Exercise objective: Rewrite the records below, changing each occurrence of "GUI agent" to "screen assistant" and keeping everything else identical.

(Source records)
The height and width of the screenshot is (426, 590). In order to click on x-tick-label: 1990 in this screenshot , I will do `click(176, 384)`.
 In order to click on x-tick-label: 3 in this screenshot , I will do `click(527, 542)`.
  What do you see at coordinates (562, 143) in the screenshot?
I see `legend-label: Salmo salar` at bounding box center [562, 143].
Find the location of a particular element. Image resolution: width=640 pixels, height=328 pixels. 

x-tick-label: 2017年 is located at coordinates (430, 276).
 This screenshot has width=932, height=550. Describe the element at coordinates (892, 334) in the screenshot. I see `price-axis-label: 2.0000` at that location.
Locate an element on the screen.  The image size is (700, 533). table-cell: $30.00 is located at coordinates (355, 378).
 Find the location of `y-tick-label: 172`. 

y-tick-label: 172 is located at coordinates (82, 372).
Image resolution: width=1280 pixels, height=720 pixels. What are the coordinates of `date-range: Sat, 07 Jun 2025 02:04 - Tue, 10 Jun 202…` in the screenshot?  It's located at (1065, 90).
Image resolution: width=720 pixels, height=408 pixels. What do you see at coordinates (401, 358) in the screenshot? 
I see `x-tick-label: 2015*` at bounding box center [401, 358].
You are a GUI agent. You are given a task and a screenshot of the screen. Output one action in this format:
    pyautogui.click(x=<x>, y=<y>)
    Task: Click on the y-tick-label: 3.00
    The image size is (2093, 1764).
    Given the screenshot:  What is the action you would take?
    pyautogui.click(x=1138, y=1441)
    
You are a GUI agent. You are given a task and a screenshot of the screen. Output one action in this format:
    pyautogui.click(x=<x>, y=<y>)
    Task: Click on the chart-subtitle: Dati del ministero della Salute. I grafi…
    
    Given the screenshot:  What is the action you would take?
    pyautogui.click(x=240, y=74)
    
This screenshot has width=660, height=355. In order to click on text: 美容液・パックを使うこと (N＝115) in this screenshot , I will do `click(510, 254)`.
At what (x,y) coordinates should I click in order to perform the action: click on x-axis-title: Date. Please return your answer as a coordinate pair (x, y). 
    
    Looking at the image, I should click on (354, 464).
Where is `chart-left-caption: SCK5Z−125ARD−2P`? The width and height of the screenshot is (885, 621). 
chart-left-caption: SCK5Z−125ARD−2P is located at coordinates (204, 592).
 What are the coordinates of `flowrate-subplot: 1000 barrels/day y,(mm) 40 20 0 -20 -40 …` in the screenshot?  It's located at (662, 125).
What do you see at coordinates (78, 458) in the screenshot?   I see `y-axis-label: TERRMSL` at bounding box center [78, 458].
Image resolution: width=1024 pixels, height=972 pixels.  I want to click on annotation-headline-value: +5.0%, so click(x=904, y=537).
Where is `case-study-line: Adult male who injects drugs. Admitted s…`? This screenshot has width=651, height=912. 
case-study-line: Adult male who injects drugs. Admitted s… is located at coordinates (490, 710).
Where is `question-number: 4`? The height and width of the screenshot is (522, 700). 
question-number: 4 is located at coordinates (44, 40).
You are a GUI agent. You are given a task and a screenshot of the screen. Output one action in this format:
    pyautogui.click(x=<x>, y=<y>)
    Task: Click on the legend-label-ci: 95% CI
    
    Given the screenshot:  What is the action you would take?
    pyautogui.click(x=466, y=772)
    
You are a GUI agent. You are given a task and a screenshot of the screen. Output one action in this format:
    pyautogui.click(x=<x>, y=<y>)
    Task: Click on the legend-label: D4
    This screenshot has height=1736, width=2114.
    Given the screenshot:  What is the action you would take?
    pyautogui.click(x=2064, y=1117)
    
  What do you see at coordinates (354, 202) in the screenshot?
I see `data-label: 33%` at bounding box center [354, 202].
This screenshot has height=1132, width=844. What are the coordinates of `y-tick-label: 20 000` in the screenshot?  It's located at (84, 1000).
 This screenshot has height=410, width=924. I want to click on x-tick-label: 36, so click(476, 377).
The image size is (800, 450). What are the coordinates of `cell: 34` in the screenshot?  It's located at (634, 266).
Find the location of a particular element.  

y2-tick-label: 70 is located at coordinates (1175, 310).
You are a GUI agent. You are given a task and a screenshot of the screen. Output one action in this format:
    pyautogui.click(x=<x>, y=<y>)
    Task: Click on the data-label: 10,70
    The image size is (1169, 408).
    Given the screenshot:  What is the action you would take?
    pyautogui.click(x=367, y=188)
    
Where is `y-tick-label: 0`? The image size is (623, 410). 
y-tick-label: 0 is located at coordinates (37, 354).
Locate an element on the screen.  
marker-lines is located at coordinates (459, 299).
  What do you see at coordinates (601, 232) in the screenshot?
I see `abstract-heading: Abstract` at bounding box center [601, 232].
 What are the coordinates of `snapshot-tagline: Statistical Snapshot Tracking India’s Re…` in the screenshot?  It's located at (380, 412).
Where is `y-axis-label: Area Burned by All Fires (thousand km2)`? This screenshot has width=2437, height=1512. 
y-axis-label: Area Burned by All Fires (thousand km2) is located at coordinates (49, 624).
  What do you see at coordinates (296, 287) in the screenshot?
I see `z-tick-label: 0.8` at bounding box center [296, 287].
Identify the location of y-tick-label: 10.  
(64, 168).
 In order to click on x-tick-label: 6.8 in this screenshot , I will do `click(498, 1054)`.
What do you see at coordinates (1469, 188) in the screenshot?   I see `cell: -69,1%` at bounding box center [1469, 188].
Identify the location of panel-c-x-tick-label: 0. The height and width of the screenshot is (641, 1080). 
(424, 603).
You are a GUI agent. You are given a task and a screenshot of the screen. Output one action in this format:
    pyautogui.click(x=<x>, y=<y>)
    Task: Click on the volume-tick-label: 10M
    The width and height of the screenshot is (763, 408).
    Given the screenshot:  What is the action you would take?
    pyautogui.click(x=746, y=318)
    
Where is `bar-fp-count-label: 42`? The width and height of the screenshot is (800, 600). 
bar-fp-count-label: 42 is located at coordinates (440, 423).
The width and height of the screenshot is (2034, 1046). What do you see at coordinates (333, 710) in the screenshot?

Response to this exercise:
The height and width of the screenshot is (426, 590). In order to click on x-tick-label: 1990 in this screenshot , I will do `click(176, 384)`.
 In order to click on x-tick-label: 3 in this screenshot , I will do `click(527, 542)`.
  What do you see at coordinates (562, 143) in the screenshot?
I see `legend-label: Salmo salar` at bounding box center [562, 143].
Find the location of a particular element. Image resolution: width=640 pixels, height=328 pixels. 

x-tick-label: 2017年 is located at coordinates (430, 276).
 This screenshot has width=932, height=550. Describe the element at coordinates (892, 334) in the screenshot. I see `price-axis-label: 2.0000` at that location.
Locate an element on the screen.  The image size is (700, 533). table-cell: $30.00 is located at coordinates (355, 378).
 Find the location of `y-tick-label: 172`. 

y-tick-label: 172 is located at coordinates (82, 372).
Image resolution: width=1280 pixels, height=720 pixels. What are the coordinates of `date-range: Sat, 07 Jun 2025 02:04 - Tue, 10 Jun 202…` in the screenshot?  It's located at (1065, 90).
Image resolution: width=720 pixels, height=408 pixels. What do you see at coordinates (401, 358) in the screenshot? 
I see `x-tick-label: 2015*` at bounding box center [401, 358].
You are a screen assistant. You are given a task and a screenshot of the screen. Output one action in this format:
    pyautogui.click(x=<x>, y=<y>)
    Task: Click on the y-tick-label: 3.00
    The image size is (2093, 1764).
    Given the screenshot:  What is the action you would take?
    pyautogui.click(x=1138, y=1441)
    
You are a screen assistant. You are given a task and a screenshot of the screen. Output one action in this format:
    pyautogui.click(x=<x>, y=<y>)
    Task: Click on the chart-subtitle: Dati del ministero della Salute. I grafi…
    
    Given the screenshot:  What is the action you would take?
    pyautogui.click(x=240, y=74)
    
This screenshot has width=660, height=355. In order to click on text: 美容液・パックを使うこと (N＝115) in this screenshot , I will do `click(510, 254)`.
At what (x,y) coordinates should I click in order to perform the action: click on x-axis-title: Date. Please return your answer as a coordinate pair (x, y). 
    
    Looking at the image, I should click on (354, 464).
Where is `chart-left-caption: SCK5Z−125ARD−2P`? The width and height of the screenshot is (885, 621). 
chart-left-caption: SCK5Z−125ARD−2P is located at coordinates (204, 592).
 What are the coordinates of `flowrate-subplot: 1000 barrels/day y,(mm) 40 20 0 -20 -40 …` in the screenshot?  It's located at (662, 125).
What do you see at coordinates (78, 458) in the screenshot?   I see `y-axis-label: TERRMSL` at bounding box center [78, 458].
Image resolution: width=1024 pixels, height=972 pixels.  I want to click on annotation-headline-value: +5.0%, so click(x=904, y=537).
Where is `case-study-line: Adult male who injects drugs. Admitted s…`? This screenshot has width=651, height=912. 
case-study-line: Adult male who injects drugs. Admitted s… is located at coordinates (490, 710).
Where is `question-number: 4`? The height and width of the screenshot is (522, 700). 
question-number: 4 is located at coordinates (44, 40).
You are a screen assistant. You are given a task and a screenshot of the screen. Output one action in this format:
    pyautogui.click(x=<x>, y=<y>)
    Task: Click on the legend-label-ci: 95% CI
    
    Given the screenshot:  What is the action you would take?
    pyautogui.click(x=466, y=772)
    
You are a screen assistant. You are given a task and a screenshot of the screen. Output one action in this format:
    pyautogui.click(x=<x>, y=<y>)
    Task: Click on the legend-label: D4
    This screenshot has height=1736, width=2114.
    Given the screenshot:  What is the action you would take?
    pyautogui.click(x=2064, y=1117)
    
  What do you see at coordinates (354, 202) in the screenshot?
I see `data-label: 33%` at bounding box center [354, 202].
This screenshot has height=1132, width=844. What are the coordinates of `y-tick-label: 20 000` in the screenshot?  It's located at (84, 1000).
 This screenshot has height=410, width=924. I want to click on x-tick-label: 36, so click(476, 377).
The image size is (800, 450). What are the coordinates of `cell: 34` in the screenshot?  It's located at (634, 266).
Find the location of a particular element.  

y2-tick-label: 70 is located at coordinates (1175, 310).
You are a screen assistant. You are given a task and a screenshot of the screen. Output one action in this format:
    pyautogui.click(x=<x>, y=<y>)
    Task: Click on the data-label: 10,70
    The image size is (1169, 408).
    Given the screenshot:  What is the action you would take?
    pyautogui.click(x=367, y=188)
    
Where is `y-tick-label: 0`? The image size is (623, 410). 
y-tick-label: 0 is located at coordinates (37, 354).
Locate an element on the screen.  
marker-lines is located at coordinates (459, 299).
  What do you see at coordinates (601, 232) in the screenshot?
I see `abstract-heading: Abstract` at bounding box center [601, 232].
 What are the coordinates of `snapshot-tagline: Statistical Snapshot Tracking India’s Re…` in the screenshot?  It's located at (380, 412).
Where is `y-axis-label: Area Burned by All Fires (thousand km2)`? This screenshot has width=2437, height=1512. 
y-axis-label: Area Burned by All Fires (thousand km2) is located at coordinates (49, 624).
  What do you see at coordinates (296, 287) in the screenshot?
I see `z-tick-label: 0.8` at bounding box center [296, 287].
Identify the location of y-tick-label: 10.  
(64, 168).
 In order to click on x-tick-label: 6.8 in this screenshot , I will do `click(498, 1054)`.
What do you see at coordinates (1469, 188) in the screenshot?   I see `cell: -69,1%` at bounding box center [1469, 188].
Identify the location of panel-c-x-tick-label: 0. The height and width of the screenshot is (641, 1080). 
(424, 603).
You are a screen assistant. You are given a task and a screenshot of the screen. Output one action in this format:
    pyautogui.click(x=<x>, y=<y>)
    Task: Click on the volume-tick-label: 10M
    The width and height of the screenshot is (763, 408).
    Given the screenshot:  What is the action you would take?
    pyautogui.click(x=746, y=318)
    
Where is `bar-fp-count-label: 42`? The width and height of the screenshot is (800, 600). 
bar-fp-count-label: 42 is located at coordinates (440, 423).
The width and height of the screenshot is (2034, 1046). What do you see at coordinates (333, 710) in the screenshot?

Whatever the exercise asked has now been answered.